The lawsuit, led by Texas Attorney General Ken Paxton (R) and other Republican attorneys general, alleged Vanguard, BlackRock, and State Street coordinated pressure on coal companies to reduce output, which the states said increased electricity prices. Vanguard agreed to pay about $30 million and provide communications related to its ESG activities. The firm said it settled to avoid the burden and expense of continued litigation.
Soukup and Mendenhall wrote that the risks of going to trial extended beyond legal costs, arguing that the case could have challenged the foundations of passive investing:
After all, the firm agreed not only to pay almost $30 million in fines but also to turn over communications related to its ESG activities—a massive, potentially embarrassing and costly concession.
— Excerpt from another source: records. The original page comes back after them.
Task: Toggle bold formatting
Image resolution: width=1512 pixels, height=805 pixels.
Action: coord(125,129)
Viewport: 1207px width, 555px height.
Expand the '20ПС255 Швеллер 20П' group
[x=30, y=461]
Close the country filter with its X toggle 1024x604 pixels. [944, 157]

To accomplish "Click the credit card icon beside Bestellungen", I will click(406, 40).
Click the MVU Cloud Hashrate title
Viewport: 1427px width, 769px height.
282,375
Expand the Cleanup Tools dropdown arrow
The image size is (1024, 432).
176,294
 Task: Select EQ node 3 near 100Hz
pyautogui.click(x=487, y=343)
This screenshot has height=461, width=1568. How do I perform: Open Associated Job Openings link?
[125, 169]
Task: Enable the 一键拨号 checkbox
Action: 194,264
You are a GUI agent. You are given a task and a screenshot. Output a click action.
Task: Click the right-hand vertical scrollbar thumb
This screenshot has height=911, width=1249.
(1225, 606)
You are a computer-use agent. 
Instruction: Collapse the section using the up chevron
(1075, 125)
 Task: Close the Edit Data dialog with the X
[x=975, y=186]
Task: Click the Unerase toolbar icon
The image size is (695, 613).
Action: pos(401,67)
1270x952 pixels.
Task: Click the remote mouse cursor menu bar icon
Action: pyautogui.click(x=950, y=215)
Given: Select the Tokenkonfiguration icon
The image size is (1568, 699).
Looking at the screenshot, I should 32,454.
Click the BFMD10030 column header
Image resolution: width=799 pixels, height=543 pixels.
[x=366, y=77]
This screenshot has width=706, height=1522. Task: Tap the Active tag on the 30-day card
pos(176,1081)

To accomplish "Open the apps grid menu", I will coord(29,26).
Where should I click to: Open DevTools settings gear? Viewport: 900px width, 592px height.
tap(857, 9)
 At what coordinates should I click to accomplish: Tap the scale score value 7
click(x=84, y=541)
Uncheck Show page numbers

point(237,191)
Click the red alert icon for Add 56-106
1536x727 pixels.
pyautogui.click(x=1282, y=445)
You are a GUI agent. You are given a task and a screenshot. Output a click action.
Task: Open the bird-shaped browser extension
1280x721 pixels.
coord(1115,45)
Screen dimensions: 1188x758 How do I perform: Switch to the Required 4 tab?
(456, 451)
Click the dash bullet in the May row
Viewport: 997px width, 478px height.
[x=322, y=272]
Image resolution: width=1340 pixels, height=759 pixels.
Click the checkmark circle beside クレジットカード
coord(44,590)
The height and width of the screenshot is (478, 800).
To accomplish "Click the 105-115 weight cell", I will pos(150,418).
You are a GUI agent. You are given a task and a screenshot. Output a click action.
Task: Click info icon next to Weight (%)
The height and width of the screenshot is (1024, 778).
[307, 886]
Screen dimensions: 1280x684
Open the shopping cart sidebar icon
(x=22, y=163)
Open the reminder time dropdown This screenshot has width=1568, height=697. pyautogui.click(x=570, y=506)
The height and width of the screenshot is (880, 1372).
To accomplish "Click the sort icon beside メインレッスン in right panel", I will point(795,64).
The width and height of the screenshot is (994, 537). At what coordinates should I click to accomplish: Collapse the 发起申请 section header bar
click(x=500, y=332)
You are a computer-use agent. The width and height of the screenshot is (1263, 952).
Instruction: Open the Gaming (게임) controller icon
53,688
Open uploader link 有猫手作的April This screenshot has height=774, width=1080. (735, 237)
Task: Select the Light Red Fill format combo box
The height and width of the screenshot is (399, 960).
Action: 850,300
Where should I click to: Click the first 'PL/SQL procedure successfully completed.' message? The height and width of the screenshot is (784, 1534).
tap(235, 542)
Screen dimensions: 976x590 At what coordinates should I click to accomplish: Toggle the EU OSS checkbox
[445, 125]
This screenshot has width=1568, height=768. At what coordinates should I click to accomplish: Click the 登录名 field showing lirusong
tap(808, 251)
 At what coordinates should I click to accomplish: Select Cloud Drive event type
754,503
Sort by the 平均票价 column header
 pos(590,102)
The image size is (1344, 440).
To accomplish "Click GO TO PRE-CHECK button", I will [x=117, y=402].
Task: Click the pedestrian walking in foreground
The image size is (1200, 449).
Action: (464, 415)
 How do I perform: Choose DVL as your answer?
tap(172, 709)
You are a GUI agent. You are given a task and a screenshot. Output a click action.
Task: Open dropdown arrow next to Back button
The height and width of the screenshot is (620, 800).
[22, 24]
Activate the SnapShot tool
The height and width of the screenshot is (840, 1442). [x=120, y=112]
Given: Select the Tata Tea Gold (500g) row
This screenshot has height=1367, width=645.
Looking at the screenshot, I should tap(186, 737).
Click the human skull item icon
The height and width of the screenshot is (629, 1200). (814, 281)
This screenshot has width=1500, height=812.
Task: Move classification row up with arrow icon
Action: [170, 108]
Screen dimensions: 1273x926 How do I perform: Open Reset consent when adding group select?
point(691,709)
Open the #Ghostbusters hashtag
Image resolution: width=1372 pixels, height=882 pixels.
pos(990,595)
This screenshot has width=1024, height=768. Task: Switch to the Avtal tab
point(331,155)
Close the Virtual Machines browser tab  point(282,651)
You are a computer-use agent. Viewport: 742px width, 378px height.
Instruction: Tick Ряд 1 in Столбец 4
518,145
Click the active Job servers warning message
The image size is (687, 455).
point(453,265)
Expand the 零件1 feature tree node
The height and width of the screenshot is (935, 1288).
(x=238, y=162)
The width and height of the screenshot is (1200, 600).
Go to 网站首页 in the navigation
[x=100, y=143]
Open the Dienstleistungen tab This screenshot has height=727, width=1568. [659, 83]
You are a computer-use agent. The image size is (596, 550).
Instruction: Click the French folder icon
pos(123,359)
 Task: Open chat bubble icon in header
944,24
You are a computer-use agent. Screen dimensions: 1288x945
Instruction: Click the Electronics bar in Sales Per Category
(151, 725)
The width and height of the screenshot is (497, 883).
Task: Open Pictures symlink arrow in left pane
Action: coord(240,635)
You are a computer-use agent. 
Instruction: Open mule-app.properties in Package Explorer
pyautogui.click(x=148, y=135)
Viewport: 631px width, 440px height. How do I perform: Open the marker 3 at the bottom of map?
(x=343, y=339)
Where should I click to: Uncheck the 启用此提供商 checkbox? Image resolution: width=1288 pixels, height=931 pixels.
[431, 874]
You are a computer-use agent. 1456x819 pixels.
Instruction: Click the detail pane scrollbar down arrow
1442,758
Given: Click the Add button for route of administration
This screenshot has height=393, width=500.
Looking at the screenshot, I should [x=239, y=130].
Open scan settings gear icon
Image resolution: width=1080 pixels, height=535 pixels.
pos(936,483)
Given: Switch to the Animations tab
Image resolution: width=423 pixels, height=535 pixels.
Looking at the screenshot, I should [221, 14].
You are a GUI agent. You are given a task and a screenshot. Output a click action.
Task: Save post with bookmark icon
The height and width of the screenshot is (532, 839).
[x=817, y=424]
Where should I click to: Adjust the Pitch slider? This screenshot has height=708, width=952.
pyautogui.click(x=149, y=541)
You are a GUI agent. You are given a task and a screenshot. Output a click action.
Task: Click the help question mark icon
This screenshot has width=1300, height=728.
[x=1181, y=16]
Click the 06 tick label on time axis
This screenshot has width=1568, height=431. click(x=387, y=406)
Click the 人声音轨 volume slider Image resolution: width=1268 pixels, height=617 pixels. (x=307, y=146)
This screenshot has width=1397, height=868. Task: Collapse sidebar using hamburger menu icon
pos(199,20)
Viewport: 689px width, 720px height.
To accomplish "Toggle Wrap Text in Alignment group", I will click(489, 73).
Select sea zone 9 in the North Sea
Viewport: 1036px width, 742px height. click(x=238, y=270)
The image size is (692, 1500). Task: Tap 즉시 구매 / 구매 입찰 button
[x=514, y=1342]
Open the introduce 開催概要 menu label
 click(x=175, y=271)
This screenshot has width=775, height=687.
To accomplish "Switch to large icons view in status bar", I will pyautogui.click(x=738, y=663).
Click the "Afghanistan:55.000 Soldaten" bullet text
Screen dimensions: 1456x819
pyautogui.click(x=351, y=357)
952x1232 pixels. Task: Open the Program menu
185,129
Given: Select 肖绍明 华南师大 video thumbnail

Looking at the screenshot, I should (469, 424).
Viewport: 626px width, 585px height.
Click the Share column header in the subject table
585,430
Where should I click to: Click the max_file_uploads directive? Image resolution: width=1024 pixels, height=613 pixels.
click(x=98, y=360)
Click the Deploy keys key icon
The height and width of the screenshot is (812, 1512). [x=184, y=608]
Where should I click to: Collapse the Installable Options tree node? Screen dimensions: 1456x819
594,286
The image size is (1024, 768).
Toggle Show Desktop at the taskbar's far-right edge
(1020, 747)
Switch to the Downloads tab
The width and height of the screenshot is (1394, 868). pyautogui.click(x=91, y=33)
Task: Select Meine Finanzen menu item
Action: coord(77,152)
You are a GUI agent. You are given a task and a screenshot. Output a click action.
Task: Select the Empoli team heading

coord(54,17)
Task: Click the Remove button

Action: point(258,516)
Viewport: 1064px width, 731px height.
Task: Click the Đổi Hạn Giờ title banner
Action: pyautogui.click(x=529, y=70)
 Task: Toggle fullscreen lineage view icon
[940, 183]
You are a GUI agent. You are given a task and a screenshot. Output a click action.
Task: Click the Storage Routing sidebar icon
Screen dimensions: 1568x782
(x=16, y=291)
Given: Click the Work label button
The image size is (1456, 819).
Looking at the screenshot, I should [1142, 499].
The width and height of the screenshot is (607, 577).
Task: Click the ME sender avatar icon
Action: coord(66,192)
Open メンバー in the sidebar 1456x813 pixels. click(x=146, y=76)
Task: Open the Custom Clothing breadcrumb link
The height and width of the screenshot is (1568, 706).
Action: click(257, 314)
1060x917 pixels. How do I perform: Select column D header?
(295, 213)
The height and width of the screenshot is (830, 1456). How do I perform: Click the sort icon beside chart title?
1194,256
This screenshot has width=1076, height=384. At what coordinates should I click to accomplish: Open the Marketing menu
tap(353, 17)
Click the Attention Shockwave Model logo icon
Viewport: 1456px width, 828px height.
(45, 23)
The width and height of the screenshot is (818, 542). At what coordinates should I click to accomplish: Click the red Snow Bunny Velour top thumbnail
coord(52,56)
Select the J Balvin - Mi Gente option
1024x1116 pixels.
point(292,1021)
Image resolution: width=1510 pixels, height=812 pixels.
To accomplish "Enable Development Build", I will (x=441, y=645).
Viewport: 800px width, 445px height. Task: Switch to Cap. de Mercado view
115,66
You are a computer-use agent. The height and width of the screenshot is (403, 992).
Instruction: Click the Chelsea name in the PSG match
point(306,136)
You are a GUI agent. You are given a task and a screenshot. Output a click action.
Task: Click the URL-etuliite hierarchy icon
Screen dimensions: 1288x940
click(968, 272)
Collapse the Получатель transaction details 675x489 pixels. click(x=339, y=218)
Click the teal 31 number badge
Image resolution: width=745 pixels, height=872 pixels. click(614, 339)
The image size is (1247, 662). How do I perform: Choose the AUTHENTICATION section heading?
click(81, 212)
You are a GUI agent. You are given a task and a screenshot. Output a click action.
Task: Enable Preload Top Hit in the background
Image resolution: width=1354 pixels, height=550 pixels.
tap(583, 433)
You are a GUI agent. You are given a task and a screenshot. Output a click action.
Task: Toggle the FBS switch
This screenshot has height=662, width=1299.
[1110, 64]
The true 'costs' of letting this case reach trial, in other words, must have far exceeded the mere 'burden and expense of litigation.'
They said Vanguard’s business model makes it particularly exposed because nearly all of its roughly $12 trillion in assets under management are in passive funds.
In February 2026, Vanguard made a statement about the settlement:
We made the decision to settle the litigation filed by the Texas attorney general and other states with our investors’ best interest in mind as it allows us to put this distraction behind us and focus on what matters—giving our investors the best chance for investment success.
Why does it matter?
The commentary discusses legal issues raised in the ongoing case against BlackRock and State Street, which have not settled. A U.S. district court judge ruled on Aug. 1, 2025, that most of the states’ antitrust claims could proceed, allowing courts to continue considering whether the firms’ alleged coordination through climate-related investor activity violated competition laws.
The authors said a trial would test how passive investing interacts with competition, particularly whether holding large stakes across competing firms changes incentives in ways that affect market behavior. That question remains unresolved and could shape how regulators and courts evaluate ESG-related engagement by large asset managers.